*** Data to use Section Begins ***

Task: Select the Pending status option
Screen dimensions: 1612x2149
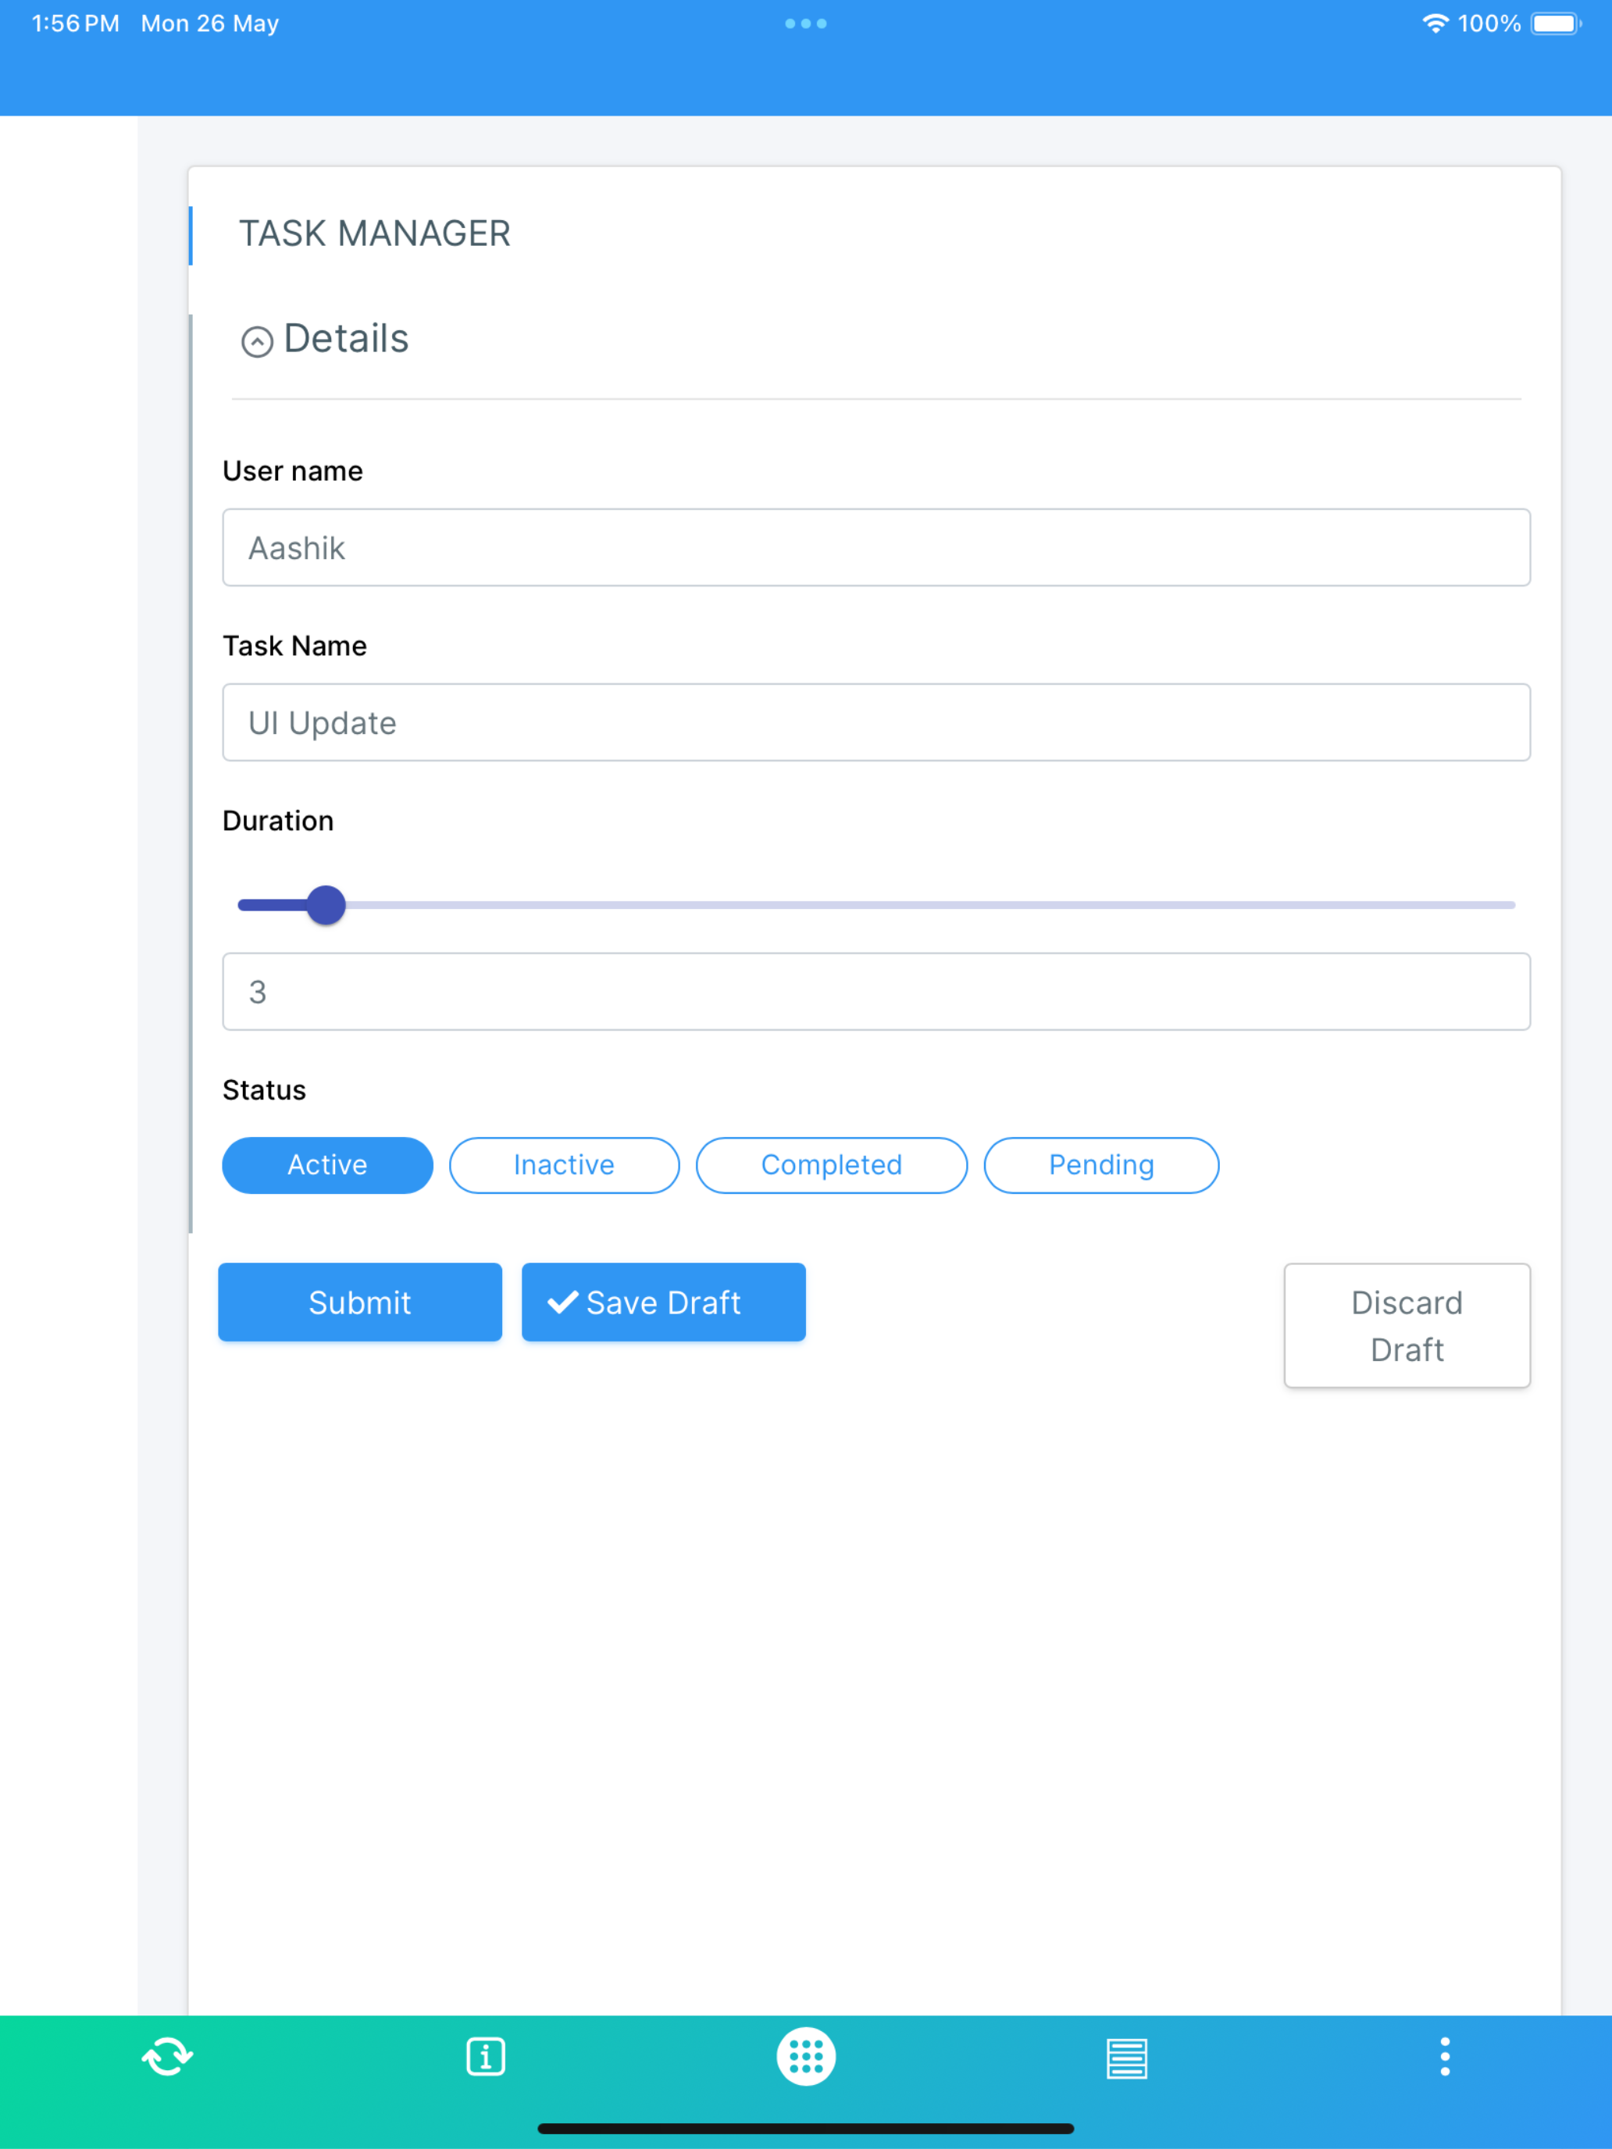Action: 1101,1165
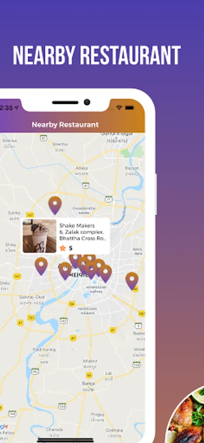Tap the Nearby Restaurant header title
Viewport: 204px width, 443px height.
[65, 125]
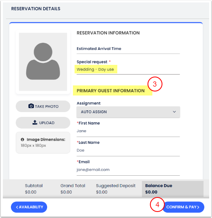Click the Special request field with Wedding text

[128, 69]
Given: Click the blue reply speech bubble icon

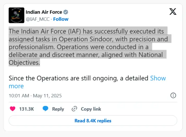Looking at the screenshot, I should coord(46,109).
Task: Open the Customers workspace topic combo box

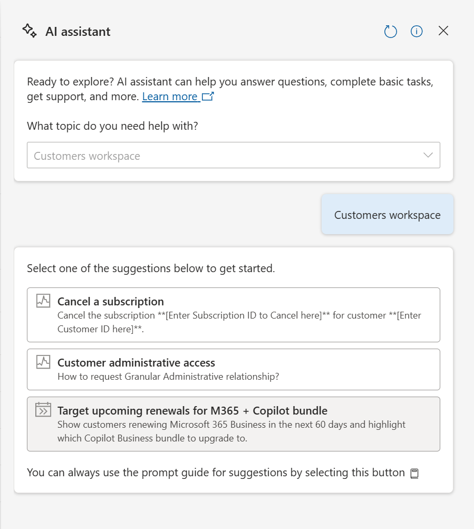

*** Data to use Section Ends ***

→ **Problem to work on**
Search the entries for the word "Task", then gather every line that has it.

→ **Output**
Task: Select the Pending status option
Task: Open the Customers workspace topic combo box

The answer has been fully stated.